After Youngkin’s win in 2021, Coleman examined 13 Virginia counties, mainly in the state’s southwest region, with a white evangelical majority. Coleman said voter turnout increased 33% in those counties, as opposed to a voter increase of 26% statewide.
Coleman said it is more likely Democrats will maintain their majority, rather than Republicans trying to claim it. Of the 40 Senate seats, Youngkin carried 20 of them in his 2021 victory. Even as Youngkin campaigns alongside Senate candidates like Segura, Coleman warned it may not be enough.
“Youngkin can do basically everything right as a Republican, but his numbers are sort of a ceiling,” Coleman said. “Democrats just have to pick off one of the marginal Youngkin seats.”

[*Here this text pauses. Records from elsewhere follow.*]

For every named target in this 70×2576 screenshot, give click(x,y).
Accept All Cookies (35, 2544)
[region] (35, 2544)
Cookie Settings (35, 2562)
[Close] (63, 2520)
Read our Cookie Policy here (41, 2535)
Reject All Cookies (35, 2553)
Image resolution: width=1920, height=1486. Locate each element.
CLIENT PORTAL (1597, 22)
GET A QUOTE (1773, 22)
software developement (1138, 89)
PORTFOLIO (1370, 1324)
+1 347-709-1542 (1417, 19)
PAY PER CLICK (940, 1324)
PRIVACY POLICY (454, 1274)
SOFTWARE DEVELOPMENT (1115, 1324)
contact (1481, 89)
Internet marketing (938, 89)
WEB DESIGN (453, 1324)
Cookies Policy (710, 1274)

Although this defeat may be a tough pill for Youngkin to swallow, it may benefit the governor in the long-term, Coleman said. A split state legislature would mean Youngkin couldn’t pursue a right-wing agenda, which would likely tank his favorability with northern counties like Loudoun and Fauquier.
In October, there was speculation that Youngkin would make a last-minute entry into the 2024 presidential race. Though it’s likely too late for Youngkin to join, Coleman said a split legislature could help Youngkin’s image on the national political scene.
“The most popular governors are often the governors who do nothing,” Coleman said.
Nonetheless, Erdossy said she hopes a red wave comes this Election Day and that Virginia is a “bellwether” for a similar outcome in 2024.
Coleman said this election will likely offer some kind of insight for next year’s presidential election, but he said it will certainly demonstrate whether Youngkin’s strategy needs a greater overhaul.
“We’ll see after this election if Youngkin’s playbook needs any updating.”